2. The method according to claim 1, wherein the environment-sensitive fluorophore is an aggregation-induced emission fluorophore.

3. The method according to claim 1, wherein the aggregation-induced emission fluorophore is tetraphenylethylene or a derivative thereof.

4. The method according to claim 1, wherein the cationic polymer is a linear or branched polyamino acid, polyallylamine, polyamidoamine, or poly alkyleneimine.

5. The method according to claim 4, wherein the polyamino acid is polylysine or polyornithine.
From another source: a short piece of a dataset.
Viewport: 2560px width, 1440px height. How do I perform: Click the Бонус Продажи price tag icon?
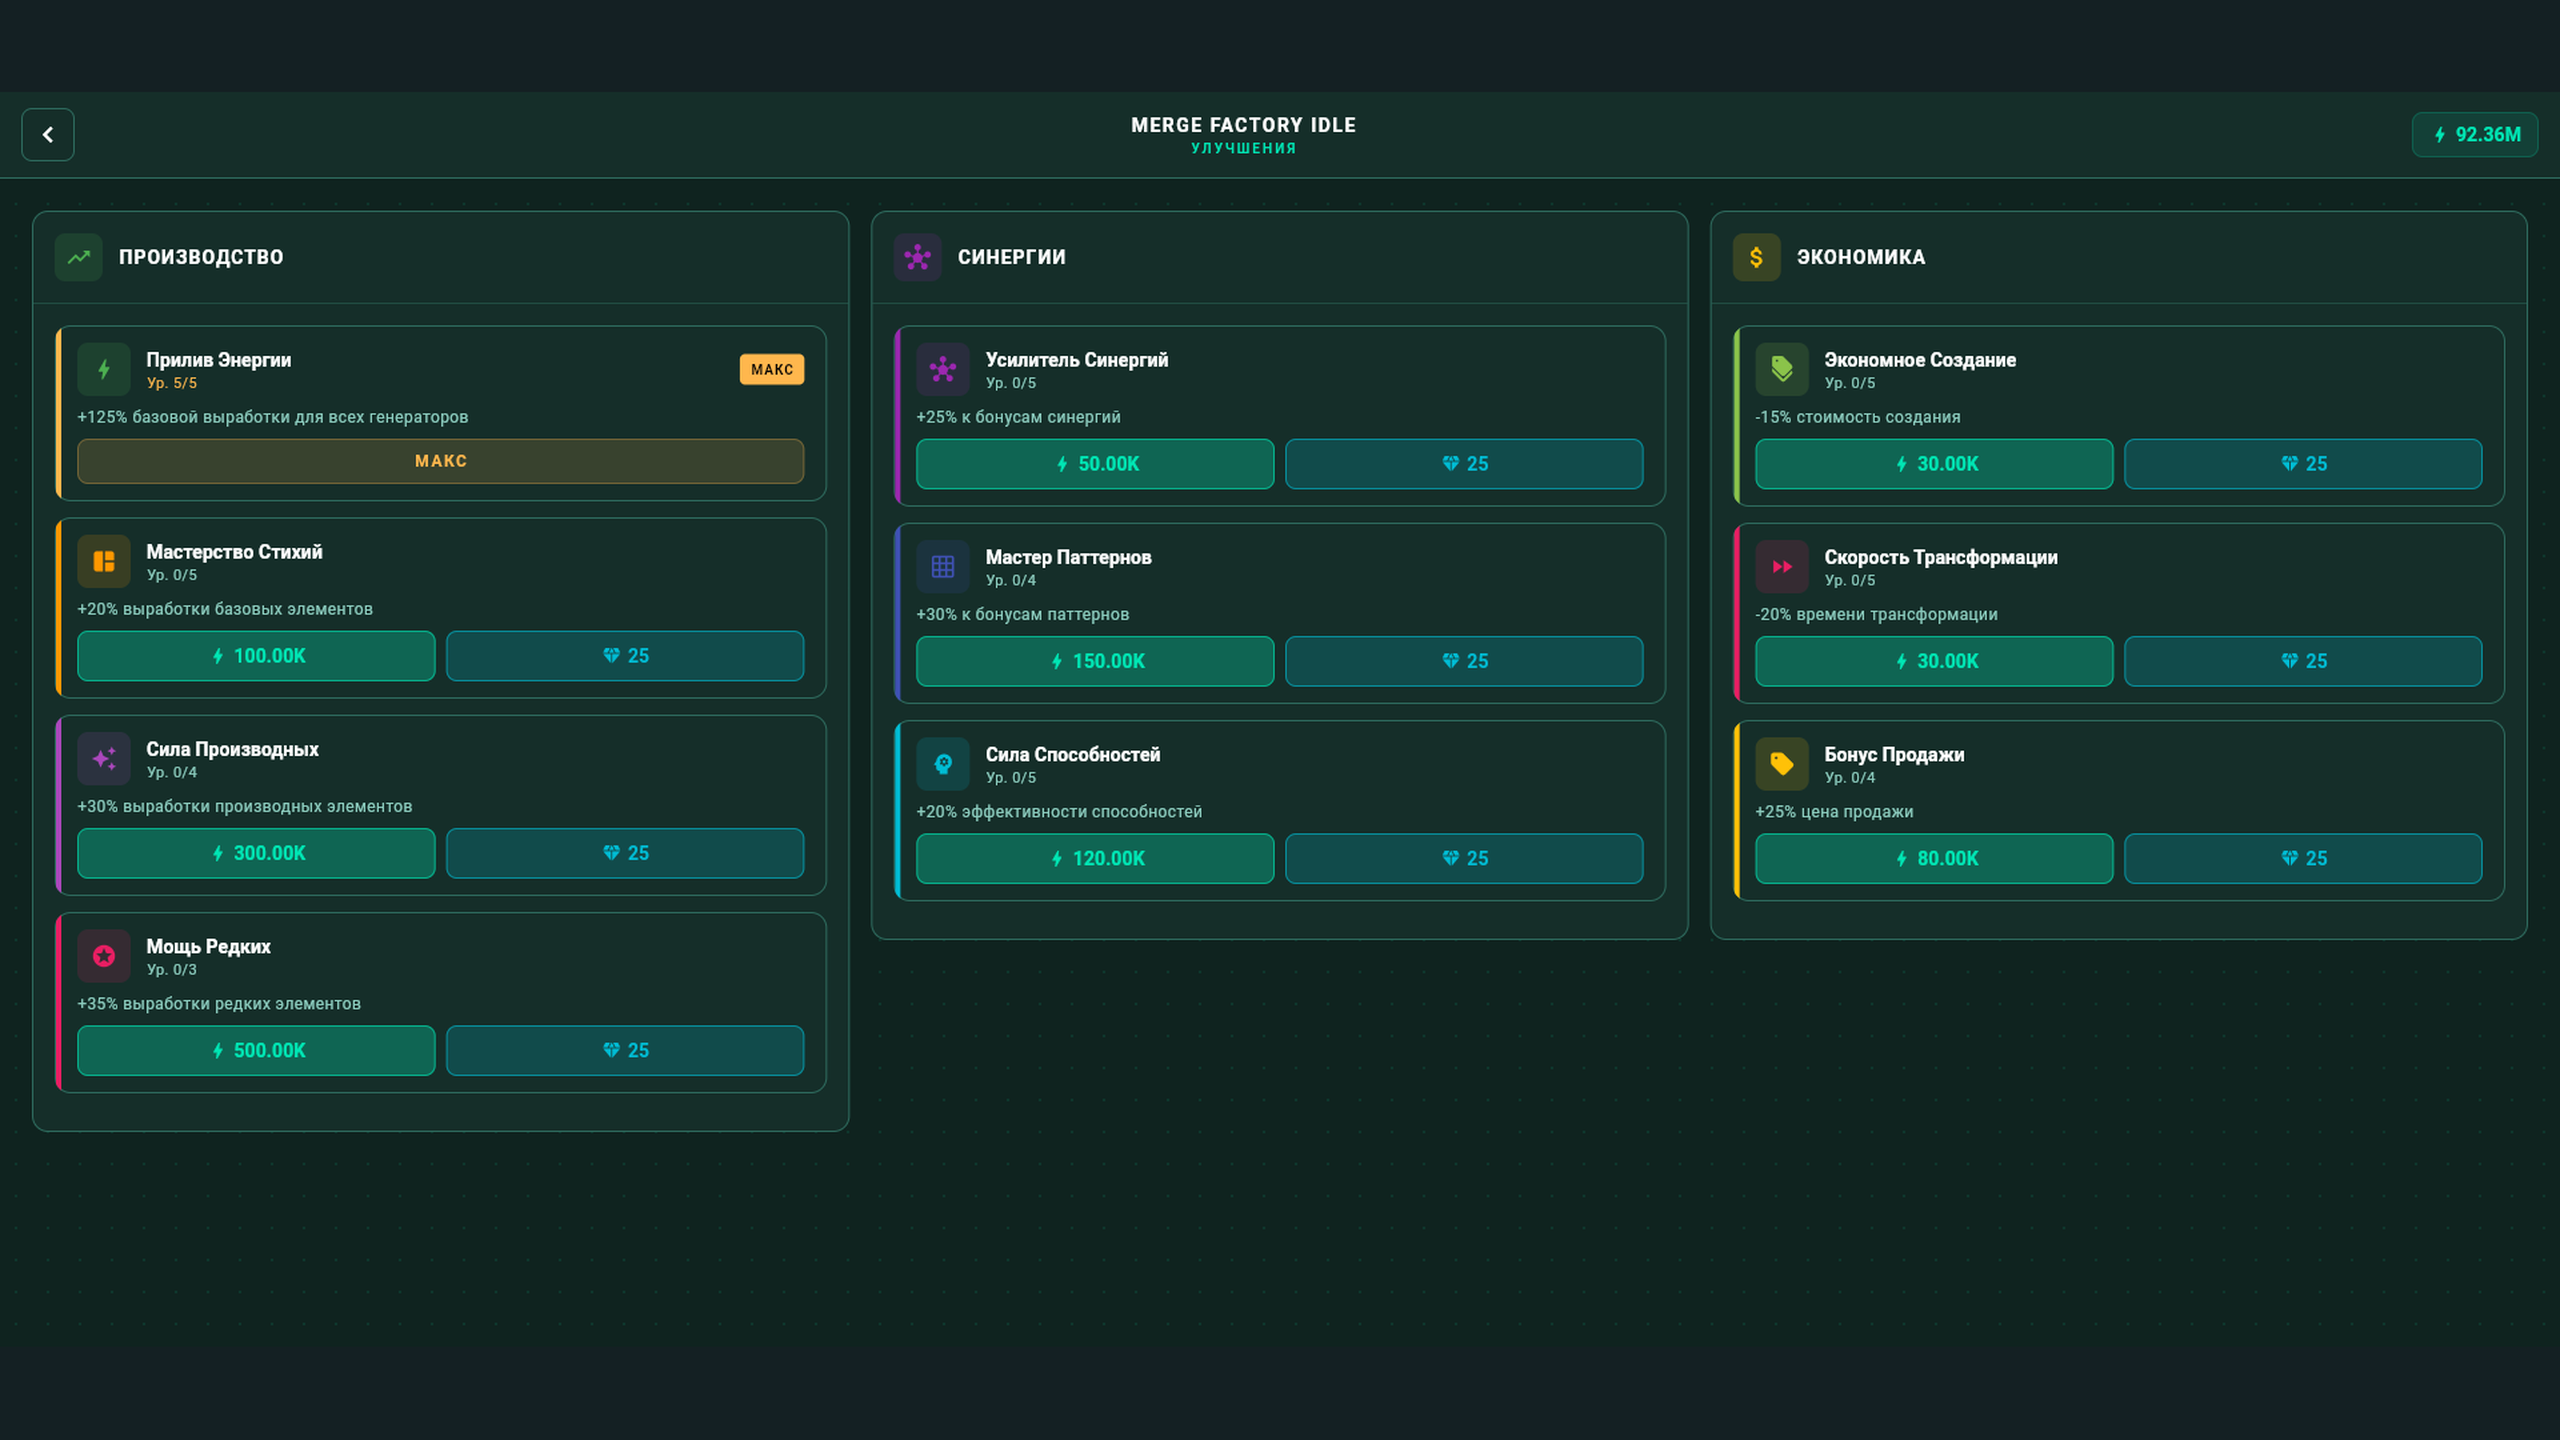[1782, 763]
6. The method according to claim 1, wherein the environment-sensitive fluorophore is covalently bonded to 1 to 50% of the primary amino groups in the cationic polymer.

7. The method according to claim 1, wherein a functional group selected from the group consisting of a guanidium group, a carboxyl group, and an amino acid is introduced into at least some of the primary amino groups not covalently bonded to the environment-sensitive fluorophore in the cationic polymer.

8. The method according to claim 1, wherein the measurement of the fluorescence intensities in the step (3) is performed at a plurality of excitation wavelengths and emission wavelengths.

9. The method according to claim 1, wherein types and/or amounts of microbial strains comprised in the microbiota are determined by the step (4).

10. The method according to claim 1, wherein the microbiota is derived from an individual animal, and a state and/or a characteristic of the individual animal is determined by the step (4).

11. The method according to claim 10, wherein the individual animal is a human.